Saturday, June 10, 2006

ginebra won game 2 of the quarterfinals yesterday. their best-of-five series with redbull is now tied 1-1.

it made me happy. somehow.

somehow. i still feel sad about what my mom and sister did to me last monday. they ganged up on me. think of a cinderella-with-her-two-wicked-stepsisters moment. it feels so damn bad.

i was so freakin' affected, i almost left home the day after.

for the longest time, i have been harboring this bad feeling towards my mom.

i so hate her i feel i could die.

i think i should be over the "i hate you, you're ruining my life!" phase but i still am not. i am actually at the peak of it.

gawd. i need to get out of here. i need to breathe some mommy-free air. the one thing that stops me from leaving is money. i hardly have some.

and so, i have decided, to work in a call center. next week, i will go to Makati and hopefully get myself employed in one of the call centers there.

i have nothing against the CSR job but the thought of working as one made me sad.

weeks ago, i did something i never did before--i planned and mapped out my way to being a columnist. deciding and actually planning for my future was NEVER my thing and so, somehow, i felt proud of myself for i did so.

i thought i would take any writing job no matter how low the salary may be, gain some experience, develop the craft, write good articles and soon be one of the PDI's columnists.

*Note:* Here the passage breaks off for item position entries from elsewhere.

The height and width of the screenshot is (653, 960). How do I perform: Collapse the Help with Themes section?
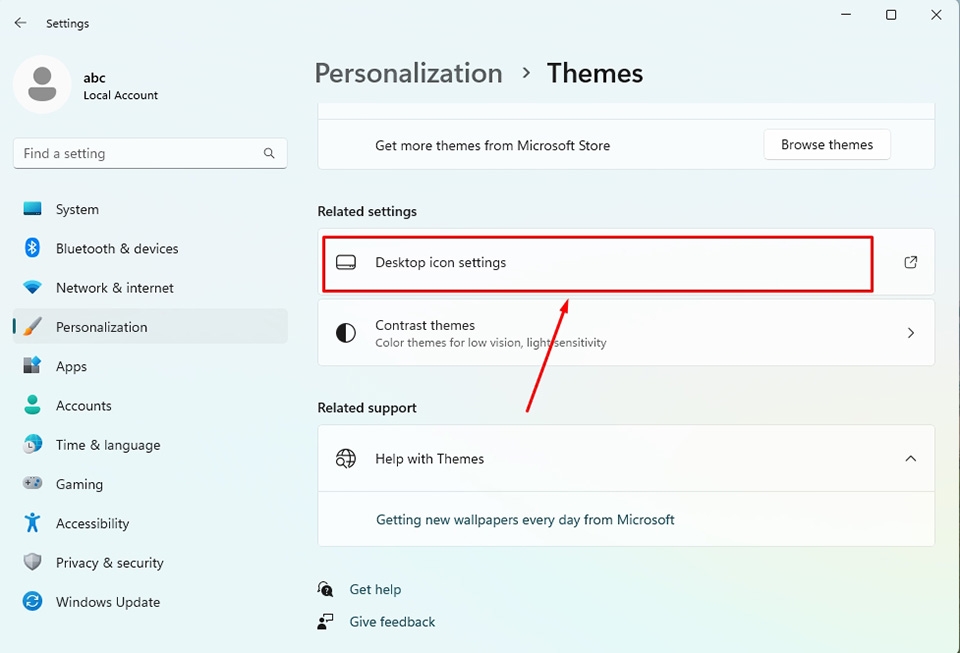pyautogui.click(x=910, y=458)
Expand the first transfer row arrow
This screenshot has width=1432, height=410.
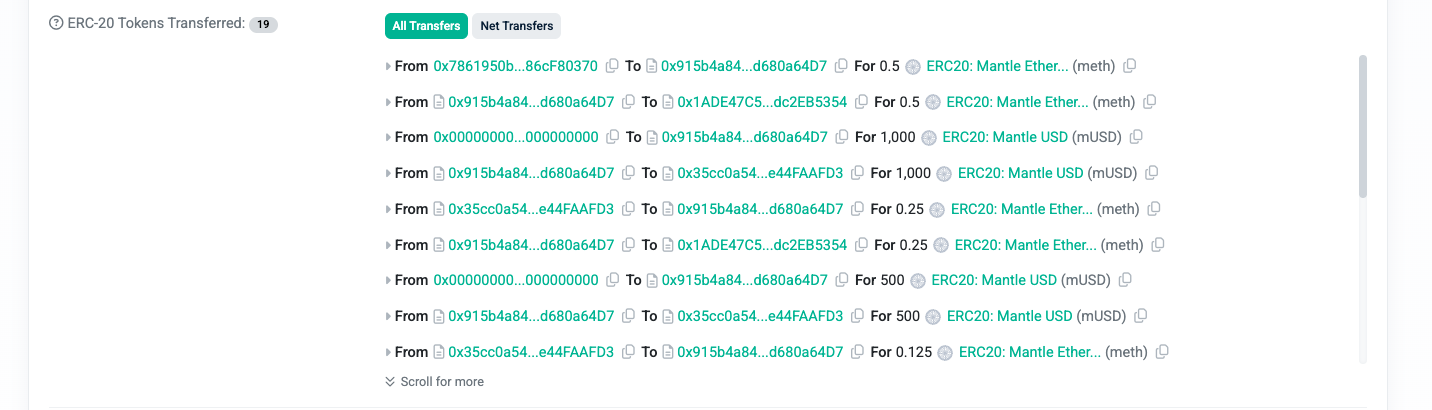pos(388,67)
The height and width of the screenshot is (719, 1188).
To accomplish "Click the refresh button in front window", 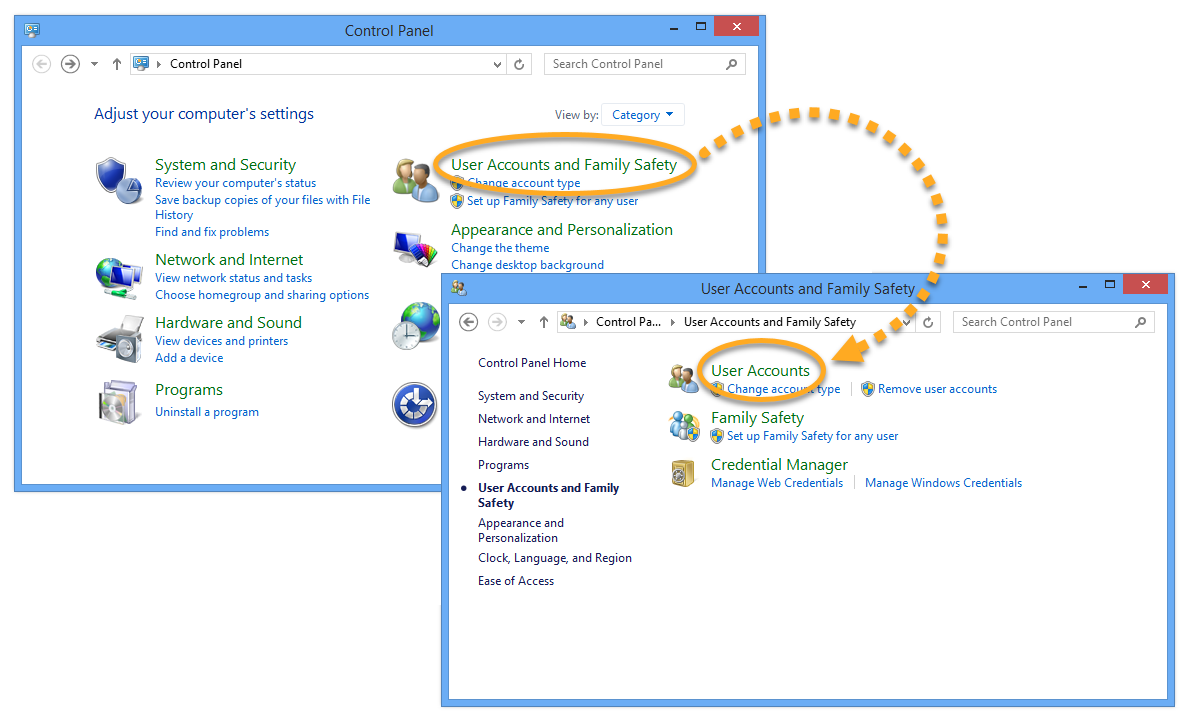I will tap(928, 322).
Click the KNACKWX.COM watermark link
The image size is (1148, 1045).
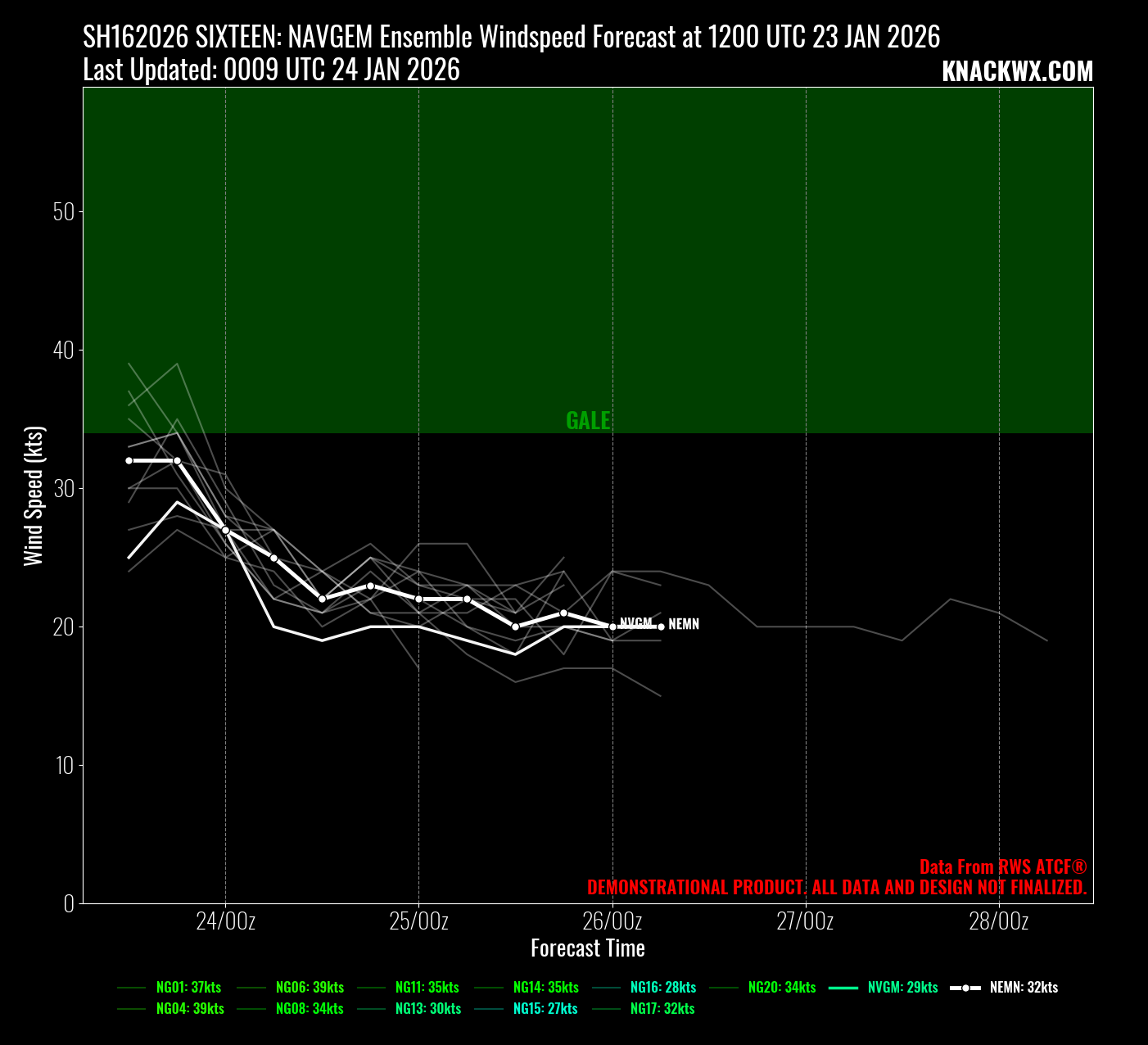(x=1017, y=72)
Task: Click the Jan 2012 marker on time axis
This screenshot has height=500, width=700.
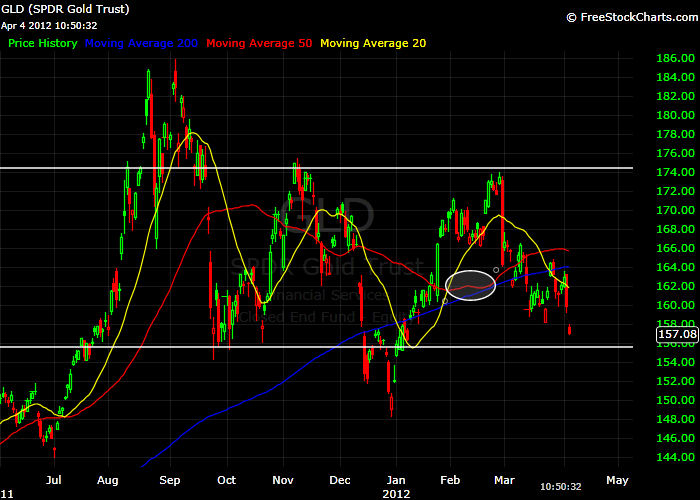Action: coord(397,485)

i would learn to come up with good write-ups automatically, without having to pull it from an extreme emotion.

i would take writing courses. i would be active, going from this event to another, talking to this person and the other.

i thought i so planned it out, i was so sure i could do it and i can wait a little longer for that first opportunity.

but i can't wait anymore. i need the money and i need to get out of here. ASAP. so goodbye to that self-declared well-planned out path towards being a columnist...for now.

despite the despair of having to put aside that plan, i am still hopeful i can get back on that track soon.

oh yeah. that's the spirit.

as the Ginebra Gin Kings' mantra goes, "NEVER SAY DIE."